|Posted by Ruslan Nikolaev||PermalinkReply|
Just one more addition: it is possible to have built-in function that converts multibyte (or multiword) char sequence (even though in my proposal it can be of different size) to dchar (UTF-32) character. Again, my only point is that it would be nice to have something similar to TCHAR so that all libraries can use it if they choose not to provide functions for all 3 types.
Yes, programmers do often ignore surrogate pairs in case of UTF-16. But in case of undetermined char size (1 or 2 bytes) they will have to use special builtin conversion functions to dchar unless they want their code to be completely broken.
--- On Tue, 6/8/10, Ruslan Nikolaev <firstname.lastname@example.org> wrote:
> From: Ruslan Nikolaev <email@example.com>
> Subject: Re: Wide characters support in D
> To: "digitalmars.D" <firstname.lastname@example.org>
> Date: Tuesday, June 8, 2010, 3:16 AM
> Ok, ok... that was just a
> suggestion... Thanks, for reply about "Hello world"

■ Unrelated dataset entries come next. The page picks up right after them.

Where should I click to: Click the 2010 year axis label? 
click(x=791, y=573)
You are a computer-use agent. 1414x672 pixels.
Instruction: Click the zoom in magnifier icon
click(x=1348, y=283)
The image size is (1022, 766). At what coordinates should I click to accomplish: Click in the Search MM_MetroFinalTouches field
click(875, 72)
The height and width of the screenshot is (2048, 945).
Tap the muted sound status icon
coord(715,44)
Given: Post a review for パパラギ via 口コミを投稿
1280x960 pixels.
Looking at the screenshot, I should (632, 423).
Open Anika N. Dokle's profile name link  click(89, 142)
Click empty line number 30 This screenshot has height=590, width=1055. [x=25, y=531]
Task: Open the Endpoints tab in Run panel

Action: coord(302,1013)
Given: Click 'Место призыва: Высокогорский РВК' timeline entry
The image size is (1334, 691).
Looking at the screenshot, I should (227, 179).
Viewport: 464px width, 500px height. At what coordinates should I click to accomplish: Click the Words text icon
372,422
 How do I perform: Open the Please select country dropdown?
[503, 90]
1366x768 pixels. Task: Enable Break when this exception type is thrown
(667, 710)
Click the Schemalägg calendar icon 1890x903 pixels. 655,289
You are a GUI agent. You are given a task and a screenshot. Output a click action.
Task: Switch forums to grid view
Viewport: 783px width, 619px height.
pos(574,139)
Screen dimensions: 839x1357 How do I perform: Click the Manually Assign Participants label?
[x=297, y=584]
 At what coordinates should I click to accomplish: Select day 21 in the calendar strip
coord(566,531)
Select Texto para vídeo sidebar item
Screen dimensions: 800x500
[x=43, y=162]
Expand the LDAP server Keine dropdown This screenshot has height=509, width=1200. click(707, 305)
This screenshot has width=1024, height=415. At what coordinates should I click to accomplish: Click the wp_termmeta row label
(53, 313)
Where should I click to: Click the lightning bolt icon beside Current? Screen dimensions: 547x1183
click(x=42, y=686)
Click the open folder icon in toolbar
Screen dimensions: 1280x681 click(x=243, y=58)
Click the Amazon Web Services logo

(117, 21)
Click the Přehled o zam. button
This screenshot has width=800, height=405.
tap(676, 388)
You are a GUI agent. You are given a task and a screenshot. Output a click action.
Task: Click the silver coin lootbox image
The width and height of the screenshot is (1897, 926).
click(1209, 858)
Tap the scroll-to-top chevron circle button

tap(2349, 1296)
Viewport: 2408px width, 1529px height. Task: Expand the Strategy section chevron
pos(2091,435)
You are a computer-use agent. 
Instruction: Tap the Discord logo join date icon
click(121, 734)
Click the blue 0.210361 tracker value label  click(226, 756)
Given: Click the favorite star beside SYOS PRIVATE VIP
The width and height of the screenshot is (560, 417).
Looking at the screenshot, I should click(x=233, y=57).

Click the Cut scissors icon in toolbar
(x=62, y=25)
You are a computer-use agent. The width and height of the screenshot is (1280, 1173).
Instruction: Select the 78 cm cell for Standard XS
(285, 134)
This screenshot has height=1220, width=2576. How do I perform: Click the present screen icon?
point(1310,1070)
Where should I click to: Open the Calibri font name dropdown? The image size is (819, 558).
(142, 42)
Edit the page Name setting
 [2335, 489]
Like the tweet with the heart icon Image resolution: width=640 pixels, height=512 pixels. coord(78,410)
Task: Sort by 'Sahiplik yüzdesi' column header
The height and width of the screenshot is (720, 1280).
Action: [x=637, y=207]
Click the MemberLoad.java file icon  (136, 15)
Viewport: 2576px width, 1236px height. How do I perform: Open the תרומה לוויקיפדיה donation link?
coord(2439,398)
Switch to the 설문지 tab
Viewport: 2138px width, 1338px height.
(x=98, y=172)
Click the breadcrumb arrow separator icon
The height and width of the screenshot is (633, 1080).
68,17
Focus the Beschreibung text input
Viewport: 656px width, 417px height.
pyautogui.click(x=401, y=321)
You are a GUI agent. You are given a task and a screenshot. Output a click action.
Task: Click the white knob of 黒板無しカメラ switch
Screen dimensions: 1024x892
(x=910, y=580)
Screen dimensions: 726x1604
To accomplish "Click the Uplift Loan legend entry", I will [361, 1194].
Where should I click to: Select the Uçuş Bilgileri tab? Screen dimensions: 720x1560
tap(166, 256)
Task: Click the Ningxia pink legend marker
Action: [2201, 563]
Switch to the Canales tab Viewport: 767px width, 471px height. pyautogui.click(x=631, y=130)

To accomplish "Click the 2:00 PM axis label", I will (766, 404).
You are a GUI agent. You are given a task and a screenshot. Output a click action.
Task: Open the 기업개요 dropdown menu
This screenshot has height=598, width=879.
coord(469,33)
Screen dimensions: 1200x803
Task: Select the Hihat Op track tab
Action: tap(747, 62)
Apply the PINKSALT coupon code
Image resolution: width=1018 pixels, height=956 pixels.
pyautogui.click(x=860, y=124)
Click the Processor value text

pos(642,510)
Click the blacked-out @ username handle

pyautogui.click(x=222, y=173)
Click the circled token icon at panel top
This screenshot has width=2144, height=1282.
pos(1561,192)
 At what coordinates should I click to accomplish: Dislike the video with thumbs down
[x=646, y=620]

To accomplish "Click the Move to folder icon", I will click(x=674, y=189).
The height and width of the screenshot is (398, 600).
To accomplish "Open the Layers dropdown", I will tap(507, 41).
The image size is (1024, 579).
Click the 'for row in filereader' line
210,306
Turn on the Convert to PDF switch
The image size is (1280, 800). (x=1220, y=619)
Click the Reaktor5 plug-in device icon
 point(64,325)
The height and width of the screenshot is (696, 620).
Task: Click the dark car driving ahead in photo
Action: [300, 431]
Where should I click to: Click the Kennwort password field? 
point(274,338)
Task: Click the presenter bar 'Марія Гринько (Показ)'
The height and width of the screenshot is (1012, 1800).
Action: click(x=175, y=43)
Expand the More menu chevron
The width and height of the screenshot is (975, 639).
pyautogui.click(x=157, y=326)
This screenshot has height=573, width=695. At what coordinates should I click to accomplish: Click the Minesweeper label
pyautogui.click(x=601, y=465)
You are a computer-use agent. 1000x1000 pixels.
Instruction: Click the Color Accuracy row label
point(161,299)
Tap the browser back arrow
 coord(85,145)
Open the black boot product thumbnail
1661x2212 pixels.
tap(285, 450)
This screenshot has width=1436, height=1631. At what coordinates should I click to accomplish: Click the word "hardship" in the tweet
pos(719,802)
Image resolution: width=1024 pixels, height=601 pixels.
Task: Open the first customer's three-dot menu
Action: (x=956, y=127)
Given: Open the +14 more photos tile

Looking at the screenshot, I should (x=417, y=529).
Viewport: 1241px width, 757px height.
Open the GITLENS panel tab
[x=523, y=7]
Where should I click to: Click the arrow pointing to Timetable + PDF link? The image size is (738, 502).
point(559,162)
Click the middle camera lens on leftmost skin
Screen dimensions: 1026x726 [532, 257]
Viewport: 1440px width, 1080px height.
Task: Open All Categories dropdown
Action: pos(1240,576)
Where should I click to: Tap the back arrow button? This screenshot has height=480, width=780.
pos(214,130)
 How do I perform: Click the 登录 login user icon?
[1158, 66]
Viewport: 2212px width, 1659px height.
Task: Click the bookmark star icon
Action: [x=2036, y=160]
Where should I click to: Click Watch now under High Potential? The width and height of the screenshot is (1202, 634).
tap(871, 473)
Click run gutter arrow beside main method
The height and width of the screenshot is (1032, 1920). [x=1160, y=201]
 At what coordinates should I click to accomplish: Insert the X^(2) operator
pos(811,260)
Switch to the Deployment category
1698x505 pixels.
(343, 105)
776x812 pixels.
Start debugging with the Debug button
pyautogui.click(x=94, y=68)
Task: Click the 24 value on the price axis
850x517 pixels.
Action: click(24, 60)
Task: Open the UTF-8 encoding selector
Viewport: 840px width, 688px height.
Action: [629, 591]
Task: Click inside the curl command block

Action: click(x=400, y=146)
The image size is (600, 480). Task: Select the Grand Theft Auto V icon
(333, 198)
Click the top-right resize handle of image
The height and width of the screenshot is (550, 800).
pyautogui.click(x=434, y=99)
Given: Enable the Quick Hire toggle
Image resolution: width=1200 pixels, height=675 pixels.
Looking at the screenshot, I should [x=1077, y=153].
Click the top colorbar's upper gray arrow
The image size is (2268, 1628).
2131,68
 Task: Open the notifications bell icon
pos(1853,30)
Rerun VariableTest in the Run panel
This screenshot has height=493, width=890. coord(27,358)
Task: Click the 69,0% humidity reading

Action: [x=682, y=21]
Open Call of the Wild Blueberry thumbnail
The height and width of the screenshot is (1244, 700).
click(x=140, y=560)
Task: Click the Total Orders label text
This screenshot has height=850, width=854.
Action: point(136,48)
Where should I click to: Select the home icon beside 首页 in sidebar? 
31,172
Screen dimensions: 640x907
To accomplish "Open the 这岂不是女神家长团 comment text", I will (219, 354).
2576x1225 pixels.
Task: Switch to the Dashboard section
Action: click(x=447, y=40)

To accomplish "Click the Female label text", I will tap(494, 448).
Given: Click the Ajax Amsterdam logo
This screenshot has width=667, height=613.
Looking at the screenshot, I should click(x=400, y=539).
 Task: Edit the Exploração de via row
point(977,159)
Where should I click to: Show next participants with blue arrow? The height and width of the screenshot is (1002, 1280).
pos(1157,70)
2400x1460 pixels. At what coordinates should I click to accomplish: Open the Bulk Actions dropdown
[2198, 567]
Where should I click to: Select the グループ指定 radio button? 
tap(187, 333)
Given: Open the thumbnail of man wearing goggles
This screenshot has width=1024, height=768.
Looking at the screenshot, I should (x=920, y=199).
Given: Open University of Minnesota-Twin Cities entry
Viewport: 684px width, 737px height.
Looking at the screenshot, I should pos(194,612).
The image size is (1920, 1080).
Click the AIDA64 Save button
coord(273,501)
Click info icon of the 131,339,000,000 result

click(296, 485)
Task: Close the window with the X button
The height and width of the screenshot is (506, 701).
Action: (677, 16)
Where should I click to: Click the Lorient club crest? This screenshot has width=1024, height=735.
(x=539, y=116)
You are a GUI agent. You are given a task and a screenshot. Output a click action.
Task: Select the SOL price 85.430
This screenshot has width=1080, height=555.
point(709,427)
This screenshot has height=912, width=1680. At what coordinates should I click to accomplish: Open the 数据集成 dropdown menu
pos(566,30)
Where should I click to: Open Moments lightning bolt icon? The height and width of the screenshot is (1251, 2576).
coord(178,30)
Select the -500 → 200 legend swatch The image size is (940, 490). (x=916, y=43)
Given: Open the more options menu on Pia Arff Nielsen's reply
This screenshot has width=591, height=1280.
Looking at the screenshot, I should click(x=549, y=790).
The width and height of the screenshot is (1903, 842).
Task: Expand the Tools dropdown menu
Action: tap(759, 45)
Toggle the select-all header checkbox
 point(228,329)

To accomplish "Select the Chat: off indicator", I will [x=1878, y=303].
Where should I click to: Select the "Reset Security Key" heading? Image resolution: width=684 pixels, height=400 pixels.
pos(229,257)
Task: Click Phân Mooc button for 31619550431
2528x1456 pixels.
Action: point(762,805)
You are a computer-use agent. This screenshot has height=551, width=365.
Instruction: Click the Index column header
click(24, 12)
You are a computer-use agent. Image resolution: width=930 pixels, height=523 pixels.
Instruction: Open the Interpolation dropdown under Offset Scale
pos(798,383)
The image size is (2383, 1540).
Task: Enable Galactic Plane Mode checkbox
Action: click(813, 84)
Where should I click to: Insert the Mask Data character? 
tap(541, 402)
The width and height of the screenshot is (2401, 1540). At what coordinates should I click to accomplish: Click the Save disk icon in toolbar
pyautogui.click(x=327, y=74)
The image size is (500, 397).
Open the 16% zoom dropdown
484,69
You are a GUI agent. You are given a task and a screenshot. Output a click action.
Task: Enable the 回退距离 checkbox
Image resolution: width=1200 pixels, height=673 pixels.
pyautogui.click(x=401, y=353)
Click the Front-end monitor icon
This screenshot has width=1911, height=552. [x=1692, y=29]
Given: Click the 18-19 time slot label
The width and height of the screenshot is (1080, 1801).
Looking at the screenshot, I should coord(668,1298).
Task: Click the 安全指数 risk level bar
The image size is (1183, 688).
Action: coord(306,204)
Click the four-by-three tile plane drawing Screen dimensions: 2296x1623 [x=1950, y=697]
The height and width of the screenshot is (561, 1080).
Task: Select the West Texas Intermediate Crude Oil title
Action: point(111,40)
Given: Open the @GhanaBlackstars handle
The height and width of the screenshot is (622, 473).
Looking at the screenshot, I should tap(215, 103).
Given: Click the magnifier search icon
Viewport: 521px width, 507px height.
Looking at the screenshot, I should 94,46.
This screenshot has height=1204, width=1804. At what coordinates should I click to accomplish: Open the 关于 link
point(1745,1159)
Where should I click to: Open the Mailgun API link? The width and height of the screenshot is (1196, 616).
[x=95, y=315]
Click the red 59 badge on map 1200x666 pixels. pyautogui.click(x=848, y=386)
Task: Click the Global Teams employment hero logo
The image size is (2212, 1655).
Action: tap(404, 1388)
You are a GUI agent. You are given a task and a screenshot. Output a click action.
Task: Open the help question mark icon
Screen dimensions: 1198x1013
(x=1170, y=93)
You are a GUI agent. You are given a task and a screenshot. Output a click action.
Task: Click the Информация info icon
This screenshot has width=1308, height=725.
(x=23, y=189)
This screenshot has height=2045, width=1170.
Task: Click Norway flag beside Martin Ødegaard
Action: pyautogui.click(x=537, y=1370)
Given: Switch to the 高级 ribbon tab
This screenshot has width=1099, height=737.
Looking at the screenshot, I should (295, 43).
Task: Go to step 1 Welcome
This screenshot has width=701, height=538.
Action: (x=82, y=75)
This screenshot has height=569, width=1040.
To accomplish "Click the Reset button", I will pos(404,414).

> representation. Was postfix "w" and "d" added initially or
> just recently? I did not know about it. I thought D does
> automatic conversion for string literals.
> Yes, templates may help. However, that unnecessary make code bigger (since we have to compile it for every char type). The other problem is that it allows programmer to choose which one to use. He or she may just prefer char as UTF-8 (or wchar as UTF-16). That will be fine on platform that supports this encoding natively (e.g. for file system operations, screen output, etc.), whereas it will cause conversion overhead on the other. Not to say that it's a big overhead, but unnecessary one. Having said this, I do agree that there must be some flexibility (e.g. in Java char is always 2 bytes), however, I don't believe that this flexibility should be available for application programmer.
> I don't think there is any problem with having different size of char. In fact, that would make programs better (since application programmers will have to think in terms of characters as opposed to bytes). System programmers (i.e. OS programmers) may choose to think as they expect it to be (since char width option can be added to compiler). TCHAR in Windows is a good example of it. Whenever you need to determine size of element (e.g. for allocation), you can use 'sizeof'. Again, it does not mean that you're deprived of char/wchar/dchar capability. It still can be supported (e.g. via ubyte/ushort/uint) for the sake of interoperability or some special cases. Special string constants (e.g. ""b, ""w, ""d) can be supported, too. My only point is that it would be good to have universal char type that depends on platform. That, in turns, allows to have unified char for all libraries on this platform.
> In addition, commonly used constants '\n', '\r', '\t' will be the same regardless of char width.
> Anyway, that was just a suggestion. You may disagree with this if you wish.